Prima dell’avvento della meccanizzazione in agricoltura, i tempi di lavoro di preparazione della terra erano lunghi e bisognava anticipare l’arrivo delle prime piogge d’autunno. L’aratura a traino animale era più lenta e cadenzata, la profondità dei solchi era decisamente minore rispetto a oggi. Tutte le altre operazioni di preparazione del terreno erano svolte manualmente o con attrezzature sempre a trazione animale. Le grandi aziende potevano permettersi le prime seminatrici ma la maggioranza dei contadini seminava a mano, altro lavoro contro il tempo con le piogge all’orizzonte che, pur essenziali, si sperava arrivassero solo a lavoro terminato.

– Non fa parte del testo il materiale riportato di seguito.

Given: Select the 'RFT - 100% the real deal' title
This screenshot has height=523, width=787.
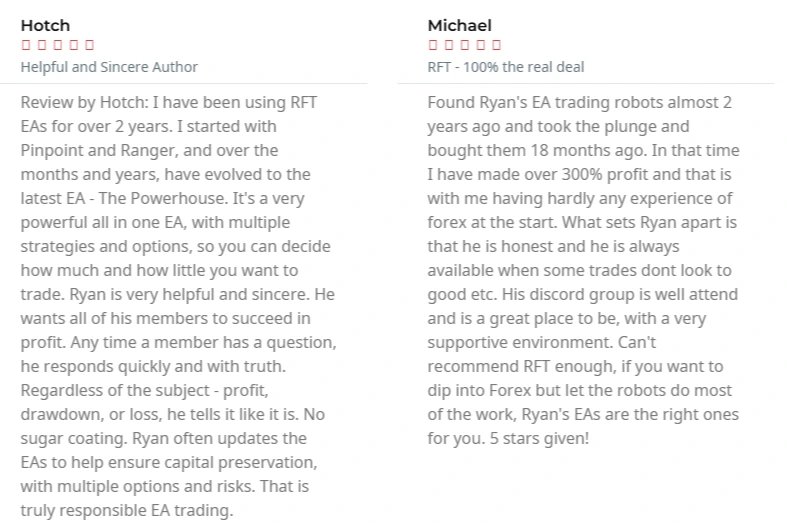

Campagna sudata, piena di paure per i tempi che dovevano collimare con i risvolti del cambio di stagione. Ne valeva il reddito di tutto l’anno. Molti dicevano che per il 14 ottobre la semina del grano doveva essere compiuta! Al massimo, per chi aveva grandi poderi, si poteva sforare di qualche giorno fino al 30 ottobre. Da noi, se la terra non era troppo dura, si arava già a inizio estate (luglio), mentre si seminava in ottobre su terreno che fosse, ovviamente, più fine. Vorrei sottolineare ciò che ha immortalato la stupenda e forse quasi unica foto, che allego: ovvero quando a fine appezzamento tutta la colonna di vacche girava da un lato, ovviamente con le prime senza traino perché intraversate; alla fine del solco, per gli ultimi metri di aratura, il tiro era completamente addossato ai due buoi a timone che, in quel momento, dovevano compiere uno sforzo immane.

L’aratura con i buoi era un lavoro lento e pesante, si andava da una “capezzagna” all’altra, si girava e si tornava indietro ma, a seconda del risultato che si voleva ottenere, si poteva cominciare ad arare dal centro se il campo doveva essere “colmato” in mezzo, oppure dai lati se si voleva creare al centro un “solco spaccato” per la raccolta delle acque. L’aratro nacque dalla evoluzione della zappa. Esso serve, come la zappa, per dissodare e rivoltare la terra. Poi l’uomo inventò il vomere che è la parte più importante dell’aratro, quella che taglia la terra e la rovescia; la parte del taglio era sempre di ferro, anche se le altri parti erano in legno. L’efficacia dell’aratro dipendeva molto dalla sua costruzione, che variava in base alla località e al tipo di terreno da coltivare.

Concludo con una spiegazione. Qualcuno si sarà chiesto cos’è la capezzagna (capezzaja – capitagna – cavedagna). La capezzagna è una strada sterrata di servizio agli appezzamenti coltivati che sono adiacenti tra loro. È una superficie improduttiva ma funzionale alla gestione delle colture: è ciascuna delle due strisce di terreno che sono sulle testate opposte di un campo rettangolare, perpendicolari alla direzione del solco dell’aratura.